Enhancing Prediction Models with Reinforcement Learning
Karol Radziszewski, Piotr Ociepka
TL;DR
This work presents Aureus, a production-scale news recommender for Onet.pl that blends reinforcement learning with deep learning and similarity-based models to improve online KPIs while addressing cold-start and content freshness. The approach uses multi-armed bandits (with UCB and Thompson Sampling) within user segments to capture popularity signals, complemented by a deep user-interest model and a cosine-similarity based predictor; the two are combined via a weighted average mixer to yield superior online performance and acceptable latency. Offline evaluations demonstrate the deep model’s superiority over a similarity baseline, and online AB tests show the ensemble outperforms individual components, highlighting synergy between popularity signals and personalization. The results support deploying a hybrid architecture in production to adapt to rapid content changes and evolving user preferences, with future work exploring more features and embedding models to further refine recommendations.
Abstract
We present a large-scale news recommendation system implemented at Ringier Axel Springer Polska, focusing on enhancing prediction models with reinforcement learning techniques.

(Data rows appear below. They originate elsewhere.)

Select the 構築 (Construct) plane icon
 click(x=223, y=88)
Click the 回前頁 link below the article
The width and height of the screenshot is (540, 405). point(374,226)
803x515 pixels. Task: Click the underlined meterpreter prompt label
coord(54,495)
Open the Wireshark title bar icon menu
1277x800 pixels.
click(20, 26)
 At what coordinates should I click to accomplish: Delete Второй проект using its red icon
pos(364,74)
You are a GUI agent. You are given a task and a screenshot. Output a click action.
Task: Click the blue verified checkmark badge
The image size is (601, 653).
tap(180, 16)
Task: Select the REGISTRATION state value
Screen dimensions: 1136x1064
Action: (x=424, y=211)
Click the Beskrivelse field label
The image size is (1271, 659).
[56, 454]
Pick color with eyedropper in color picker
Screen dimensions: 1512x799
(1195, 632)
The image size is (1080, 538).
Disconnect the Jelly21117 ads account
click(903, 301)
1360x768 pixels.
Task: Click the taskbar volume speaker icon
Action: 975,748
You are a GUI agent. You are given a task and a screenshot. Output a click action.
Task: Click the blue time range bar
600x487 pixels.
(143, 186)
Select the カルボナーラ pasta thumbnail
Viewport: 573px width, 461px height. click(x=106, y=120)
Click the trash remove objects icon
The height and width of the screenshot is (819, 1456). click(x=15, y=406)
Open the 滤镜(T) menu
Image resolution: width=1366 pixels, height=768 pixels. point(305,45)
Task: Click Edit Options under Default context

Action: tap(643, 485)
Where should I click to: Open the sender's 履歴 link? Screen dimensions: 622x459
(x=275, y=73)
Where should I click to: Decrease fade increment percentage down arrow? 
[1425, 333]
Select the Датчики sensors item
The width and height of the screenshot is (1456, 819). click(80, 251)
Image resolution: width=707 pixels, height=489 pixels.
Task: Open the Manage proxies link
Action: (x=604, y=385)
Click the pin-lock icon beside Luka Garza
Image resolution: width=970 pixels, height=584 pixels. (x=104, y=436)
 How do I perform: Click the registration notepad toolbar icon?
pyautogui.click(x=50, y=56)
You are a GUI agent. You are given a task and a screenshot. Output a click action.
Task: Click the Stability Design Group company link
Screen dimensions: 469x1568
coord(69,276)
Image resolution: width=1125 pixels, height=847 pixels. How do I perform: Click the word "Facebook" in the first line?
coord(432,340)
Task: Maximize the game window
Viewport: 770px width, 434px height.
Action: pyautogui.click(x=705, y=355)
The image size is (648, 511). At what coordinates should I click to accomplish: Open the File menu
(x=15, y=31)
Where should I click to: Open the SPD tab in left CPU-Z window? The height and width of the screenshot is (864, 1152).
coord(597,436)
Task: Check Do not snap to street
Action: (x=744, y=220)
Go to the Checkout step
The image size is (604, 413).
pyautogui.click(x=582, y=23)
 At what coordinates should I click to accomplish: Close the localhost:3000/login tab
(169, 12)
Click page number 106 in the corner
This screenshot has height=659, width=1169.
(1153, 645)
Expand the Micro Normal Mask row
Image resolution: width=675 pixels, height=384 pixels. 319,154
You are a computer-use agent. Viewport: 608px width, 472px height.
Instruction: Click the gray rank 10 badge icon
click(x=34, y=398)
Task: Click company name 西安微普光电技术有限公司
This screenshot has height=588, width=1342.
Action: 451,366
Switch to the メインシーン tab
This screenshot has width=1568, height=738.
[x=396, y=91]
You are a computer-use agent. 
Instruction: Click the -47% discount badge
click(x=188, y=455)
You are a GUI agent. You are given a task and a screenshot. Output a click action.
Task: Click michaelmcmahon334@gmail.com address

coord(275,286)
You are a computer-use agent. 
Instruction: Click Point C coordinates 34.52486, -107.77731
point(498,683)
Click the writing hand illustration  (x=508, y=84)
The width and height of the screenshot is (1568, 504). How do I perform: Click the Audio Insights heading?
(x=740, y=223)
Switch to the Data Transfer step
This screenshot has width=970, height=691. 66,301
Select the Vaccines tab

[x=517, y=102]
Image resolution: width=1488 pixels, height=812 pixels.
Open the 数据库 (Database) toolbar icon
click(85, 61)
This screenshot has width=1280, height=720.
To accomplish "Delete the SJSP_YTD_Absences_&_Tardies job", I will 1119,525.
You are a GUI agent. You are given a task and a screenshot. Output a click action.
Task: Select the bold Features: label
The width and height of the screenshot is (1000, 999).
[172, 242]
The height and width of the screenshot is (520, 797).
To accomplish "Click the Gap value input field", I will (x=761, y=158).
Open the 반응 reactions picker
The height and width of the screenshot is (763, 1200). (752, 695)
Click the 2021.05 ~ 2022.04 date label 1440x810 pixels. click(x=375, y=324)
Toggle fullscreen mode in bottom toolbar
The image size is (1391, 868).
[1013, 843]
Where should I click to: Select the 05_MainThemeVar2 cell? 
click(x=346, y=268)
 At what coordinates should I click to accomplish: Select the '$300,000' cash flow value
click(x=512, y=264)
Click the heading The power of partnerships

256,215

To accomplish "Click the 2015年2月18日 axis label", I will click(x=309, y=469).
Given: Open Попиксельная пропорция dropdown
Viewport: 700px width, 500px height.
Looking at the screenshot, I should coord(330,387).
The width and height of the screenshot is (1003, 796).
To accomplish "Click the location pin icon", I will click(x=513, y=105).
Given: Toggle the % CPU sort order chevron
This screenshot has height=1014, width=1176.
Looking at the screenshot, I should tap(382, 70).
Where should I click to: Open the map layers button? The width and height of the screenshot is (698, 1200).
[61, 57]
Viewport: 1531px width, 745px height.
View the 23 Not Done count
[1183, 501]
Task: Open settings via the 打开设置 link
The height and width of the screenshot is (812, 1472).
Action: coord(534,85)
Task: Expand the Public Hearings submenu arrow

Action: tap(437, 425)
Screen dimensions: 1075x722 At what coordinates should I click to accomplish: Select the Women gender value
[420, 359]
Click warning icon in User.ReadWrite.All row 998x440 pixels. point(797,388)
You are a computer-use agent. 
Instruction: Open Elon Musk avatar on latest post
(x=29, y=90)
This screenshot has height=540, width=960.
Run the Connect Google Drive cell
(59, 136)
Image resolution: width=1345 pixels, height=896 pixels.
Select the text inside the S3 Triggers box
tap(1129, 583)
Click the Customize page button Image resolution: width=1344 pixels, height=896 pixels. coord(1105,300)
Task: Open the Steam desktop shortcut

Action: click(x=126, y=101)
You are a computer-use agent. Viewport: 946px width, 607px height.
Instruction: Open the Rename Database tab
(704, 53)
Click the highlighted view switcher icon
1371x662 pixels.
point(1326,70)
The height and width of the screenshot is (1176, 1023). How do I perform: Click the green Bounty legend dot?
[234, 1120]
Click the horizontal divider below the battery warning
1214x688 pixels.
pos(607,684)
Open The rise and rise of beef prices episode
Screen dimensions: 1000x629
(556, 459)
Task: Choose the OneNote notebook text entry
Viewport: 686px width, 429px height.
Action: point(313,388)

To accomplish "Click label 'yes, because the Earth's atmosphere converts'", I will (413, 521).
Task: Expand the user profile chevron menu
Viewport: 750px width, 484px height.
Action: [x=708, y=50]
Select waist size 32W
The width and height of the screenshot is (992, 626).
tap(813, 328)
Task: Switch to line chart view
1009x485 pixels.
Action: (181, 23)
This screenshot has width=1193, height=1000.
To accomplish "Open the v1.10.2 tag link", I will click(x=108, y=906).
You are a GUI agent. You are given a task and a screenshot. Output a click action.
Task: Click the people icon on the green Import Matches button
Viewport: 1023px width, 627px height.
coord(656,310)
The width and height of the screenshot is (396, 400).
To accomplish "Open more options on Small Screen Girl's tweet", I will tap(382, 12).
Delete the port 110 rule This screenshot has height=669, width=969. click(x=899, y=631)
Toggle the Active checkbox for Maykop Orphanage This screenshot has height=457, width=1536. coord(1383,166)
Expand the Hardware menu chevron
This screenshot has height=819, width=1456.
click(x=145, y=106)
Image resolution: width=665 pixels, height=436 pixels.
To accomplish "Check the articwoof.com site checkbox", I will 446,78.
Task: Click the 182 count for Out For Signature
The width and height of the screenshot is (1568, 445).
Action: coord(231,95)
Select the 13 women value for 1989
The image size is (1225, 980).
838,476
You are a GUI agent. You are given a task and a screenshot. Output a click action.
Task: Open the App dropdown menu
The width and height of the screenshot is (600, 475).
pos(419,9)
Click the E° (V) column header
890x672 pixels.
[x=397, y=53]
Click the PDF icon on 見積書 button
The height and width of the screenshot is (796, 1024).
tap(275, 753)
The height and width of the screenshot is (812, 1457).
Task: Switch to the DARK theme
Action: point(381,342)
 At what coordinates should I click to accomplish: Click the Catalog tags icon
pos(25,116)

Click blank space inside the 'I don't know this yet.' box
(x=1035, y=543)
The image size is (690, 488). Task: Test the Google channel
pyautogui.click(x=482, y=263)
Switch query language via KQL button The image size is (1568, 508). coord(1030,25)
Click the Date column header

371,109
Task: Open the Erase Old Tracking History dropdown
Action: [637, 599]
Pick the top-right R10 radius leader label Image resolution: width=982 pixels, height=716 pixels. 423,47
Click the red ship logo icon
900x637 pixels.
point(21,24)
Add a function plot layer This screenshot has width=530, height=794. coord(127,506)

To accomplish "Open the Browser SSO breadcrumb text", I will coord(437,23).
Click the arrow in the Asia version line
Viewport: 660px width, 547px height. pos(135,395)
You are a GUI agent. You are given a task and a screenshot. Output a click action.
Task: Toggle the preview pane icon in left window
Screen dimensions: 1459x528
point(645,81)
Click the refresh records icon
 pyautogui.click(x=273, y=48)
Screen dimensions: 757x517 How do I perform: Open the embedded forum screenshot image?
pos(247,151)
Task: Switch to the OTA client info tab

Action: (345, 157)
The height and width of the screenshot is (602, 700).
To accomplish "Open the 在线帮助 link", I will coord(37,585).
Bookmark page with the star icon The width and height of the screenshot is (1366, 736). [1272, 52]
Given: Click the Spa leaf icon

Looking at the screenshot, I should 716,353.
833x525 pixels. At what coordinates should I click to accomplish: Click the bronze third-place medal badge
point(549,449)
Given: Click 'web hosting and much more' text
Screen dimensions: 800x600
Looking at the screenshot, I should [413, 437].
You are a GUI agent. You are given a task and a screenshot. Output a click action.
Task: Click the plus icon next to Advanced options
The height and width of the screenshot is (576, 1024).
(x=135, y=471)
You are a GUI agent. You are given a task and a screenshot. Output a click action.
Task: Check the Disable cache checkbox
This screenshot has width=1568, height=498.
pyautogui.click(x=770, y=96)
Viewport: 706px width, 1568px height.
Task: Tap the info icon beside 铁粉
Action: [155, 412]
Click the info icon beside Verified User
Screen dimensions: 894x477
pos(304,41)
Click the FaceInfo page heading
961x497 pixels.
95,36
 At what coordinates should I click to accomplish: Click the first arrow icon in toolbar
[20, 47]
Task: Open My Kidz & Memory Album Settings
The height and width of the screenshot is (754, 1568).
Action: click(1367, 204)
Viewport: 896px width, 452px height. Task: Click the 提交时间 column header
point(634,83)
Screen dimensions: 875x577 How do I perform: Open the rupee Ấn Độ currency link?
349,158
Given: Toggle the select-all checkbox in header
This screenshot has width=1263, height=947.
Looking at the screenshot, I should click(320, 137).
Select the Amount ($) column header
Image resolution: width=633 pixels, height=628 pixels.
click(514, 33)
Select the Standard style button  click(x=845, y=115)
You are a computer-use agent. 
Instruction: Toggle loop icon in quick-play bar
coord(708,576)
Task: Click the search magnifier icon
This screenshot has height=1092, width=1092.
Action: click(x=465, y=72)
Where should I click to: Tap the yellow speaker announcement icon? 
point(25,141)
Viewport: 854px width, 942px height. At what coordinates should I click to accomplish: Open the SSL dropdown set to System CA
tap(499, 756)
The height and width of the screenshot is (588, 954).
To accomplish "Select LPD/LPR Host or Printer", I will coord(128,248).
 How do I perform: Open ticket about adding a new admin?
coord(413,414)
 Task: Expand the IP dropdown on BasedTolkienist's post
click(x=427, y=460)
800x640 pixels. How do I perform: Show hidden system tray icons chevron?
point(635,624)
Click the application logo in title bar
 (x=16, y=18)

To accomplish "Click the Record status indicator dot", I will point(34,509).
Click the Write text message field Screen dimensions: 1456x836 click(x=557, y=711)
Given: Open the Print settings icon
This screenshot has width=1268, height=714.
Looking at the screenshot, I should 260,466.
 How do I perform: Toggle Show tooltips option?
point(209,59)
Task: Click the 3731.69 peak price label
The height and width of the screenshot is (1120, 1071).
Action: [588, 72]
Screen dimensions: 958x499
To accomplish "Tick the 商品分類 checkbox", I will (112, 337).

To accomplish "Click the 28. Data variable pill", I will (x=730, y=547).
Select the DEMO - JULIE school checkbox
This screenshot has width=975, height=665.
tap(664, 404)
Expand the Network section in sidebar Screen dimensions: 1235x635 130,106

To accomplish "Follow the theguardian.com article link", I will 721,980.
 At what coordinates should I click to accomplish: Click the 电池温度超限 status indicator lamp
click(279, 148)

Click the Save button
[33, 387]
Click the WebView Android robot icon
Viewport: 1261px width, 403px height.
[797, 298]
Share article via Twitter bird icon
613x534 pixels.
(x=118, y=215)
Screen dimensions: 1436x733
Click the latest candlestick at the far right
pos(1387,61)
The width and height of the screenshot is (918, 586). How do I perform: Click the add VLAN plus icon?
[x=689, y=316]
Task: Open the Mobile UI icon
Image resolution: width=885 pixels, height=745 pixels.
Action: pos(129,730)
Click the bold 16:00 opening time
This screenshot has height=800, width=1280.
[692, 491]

The system, named Aureus, integrates a variety of algorithms, including multi-armed bandit methods and deep learning models based on large language models (LLMs). We detail the architecture and implementation of Aureus, emphasizing the significant improvements in online metrics achieved by combining ranking prediction models with reinforcement learning. The paper further explores the impact of different models mixing on key business performance indicators. Our approach effectively balances the need for personalized recommendations with the ability to adapt to rapidly changing news content, addressing common challenges such as the cold start problem and content freshness. The results of online evaluation demonstrate the effectiveness of the proposed system in a real-world production environment.